La lunga storia del museo
Fondato nel 1806 come Museo Civico dalla Reale Accademia Peloritana, ha subito un destino tormentato. Il terremoto del 1908 distrusse la sede originaria e molte opere andarono perdute. Dal 1914 le collezioni sono state raccolte qui, nell’area della Spianata dei Greci, prima in un’ex filanda poi nel nuovo edificio moderno. Inaugurato nel 2017, oggi il museo è un gioiello di architettura contemporanea perfettamente integrato con gli antichi resti. Un percorso fatto di rinascita e passione.
I due capolavori di Caravaggio
Nella sala X, l’atmosfera cambia. Qui ci sono le due tele che Caravaggio dipinse durante il suo soggiorno a Messina nel 1609: la Resurrezione di Lazzaro e l’Adorazione dei pastori. La prima è enorme, 3 metri per 2, e colpisce per il contrasto tra il corpo esanime di Lazzaro e la luce che irrompe. La seconda è più intima, con la Vergine che guarda il figlio con tenerezza. Entrambe sono state restaurate e oggi brillano come nuove. Vedere il segno di Caravaggio così da vicino è un’emozione unica.

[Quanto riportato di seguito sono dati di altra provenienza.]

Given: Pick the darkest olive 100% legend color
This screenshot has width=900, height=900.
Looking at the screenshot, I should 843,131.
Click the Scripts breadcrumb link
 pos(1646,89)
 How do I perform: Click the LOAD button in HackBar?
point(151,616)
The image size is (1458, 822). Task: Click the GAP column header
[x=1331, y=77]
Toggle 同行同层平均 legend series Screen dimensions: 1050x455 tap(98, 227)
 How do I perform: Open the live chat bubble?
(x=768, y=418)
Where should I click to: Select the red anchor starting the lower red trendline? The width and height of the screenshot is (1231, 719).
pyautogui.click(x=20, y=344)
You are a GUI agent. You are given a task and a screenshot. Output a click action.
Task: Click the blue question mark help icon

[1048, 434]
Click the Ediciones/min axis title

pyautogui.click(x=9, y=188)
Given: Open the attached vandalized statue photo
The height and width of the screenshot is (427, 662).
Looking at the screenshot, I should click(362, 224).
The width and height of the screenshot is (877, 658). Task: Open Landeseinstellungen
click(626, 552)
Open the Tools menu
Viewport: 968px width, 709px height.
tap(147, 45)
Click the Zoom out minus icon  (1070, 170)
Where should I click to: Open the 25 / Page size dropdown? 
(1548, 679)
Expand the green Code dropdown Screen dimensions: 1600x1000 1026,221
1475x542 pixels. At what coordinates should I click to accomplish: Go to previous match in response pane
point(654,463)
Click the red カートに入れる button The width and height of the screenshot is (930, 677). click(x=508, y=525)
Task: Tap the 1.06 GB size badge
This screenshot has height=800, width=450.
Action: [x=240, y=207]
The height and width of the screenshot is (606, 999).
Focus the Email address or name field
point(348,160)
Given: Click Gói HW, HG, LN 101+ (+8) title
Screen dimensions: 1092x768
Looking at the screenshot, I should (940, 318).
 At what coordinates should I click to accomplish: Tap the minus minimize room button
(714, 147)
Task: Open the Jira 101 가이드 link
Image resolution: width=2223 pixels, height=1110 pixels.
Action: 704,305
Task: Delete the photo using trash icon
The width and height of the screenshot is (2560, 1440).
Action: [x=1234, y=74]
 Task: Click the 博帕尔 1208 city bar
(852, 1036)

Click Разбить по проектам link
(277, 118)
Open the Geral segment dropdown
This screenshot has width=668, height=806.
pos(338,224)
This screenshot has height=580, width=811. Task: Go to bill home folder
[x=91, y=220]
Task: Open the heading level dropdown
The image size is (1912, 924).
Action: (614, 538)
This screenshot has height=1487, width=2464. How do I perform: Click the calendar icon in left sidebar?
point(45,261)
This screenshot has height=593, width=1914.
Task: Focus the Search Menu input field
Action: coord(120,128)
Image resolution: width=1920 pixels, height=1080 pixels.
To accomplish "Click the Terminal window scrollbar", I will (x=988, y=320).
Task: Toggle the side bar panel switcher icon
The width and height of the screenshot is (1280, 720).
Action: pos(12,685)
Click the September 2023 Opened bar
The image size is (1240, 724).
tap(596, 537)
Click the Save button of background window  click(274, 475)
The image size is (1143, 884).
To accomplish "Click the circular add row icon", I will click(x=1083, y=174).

Il polittico di Antonello e il percorso a colori
Il Polittico di San Gregorio (1473) è il fiore all’occhiello del Rinascimento siciliano. Antonello da Messina lo dipinse per un monastero e oggi troneggia in una sala tutta per lui. La Madonna col Bambino al centro, i santi ai lati, e sopra l’Annunciazione: ogni dettaglio è perfezione. Il museo è organizzato per colori: blu per il Medioevo, verde per il Primo Rinascimento, rosso per il Manierismo, marrone per Caravaggio. Un modo geniale per seguire la storia dell’arte senza confondersi.
Perché vale la visita
Tre motivi per non perderselo. Primo: i capolavori assoluti di Caravaggio e Antonello, che da soli giustificano il viaggio. Secondo: la collezione di oreficeria siciliana dal XV al XIX secolo, con pezzi preziosi come il Ramo fiorito in oro e smeraldi. Terzo: il giardino esterno con statue e sarcofagi, un museo a cielo aperto che racconta la città distrutta dal sisma. E poi il biglietto costa solo 9 euro: un affare.
Il momento migliore per andare
Il mattino presto, verso le 9:00, quando le sale sono quasi vuote e la luce radente accarezza le opere. Evita il weekend se puoi: la domenica il museo chiude alle 13:00, ma gli orari cambiano spesso, meglio controllare il sito. In estate, il pomeriggio tardi è ideale perché dopo la visita puoi goderti il lungomare al tramonto. Porta un maglione: l’aria condizionata è potente.
Nei dintorni: Duomo e Fontana del Nettuno
A pochi passi, il Duomo di Messina con il suo campanile e l’orologio astronomico: ogni giorno a mezzogiorno le statue si muovono e la folla resta a bocca aperta. Poco più in là, la Fontana del Nettuno di Montorsoli: l’originale Scilla è al museo, ma la copia è maestosa e si affaccia sullo Stretto. Perfetto per un giro a piedi prima o dopo la visita al MuMe.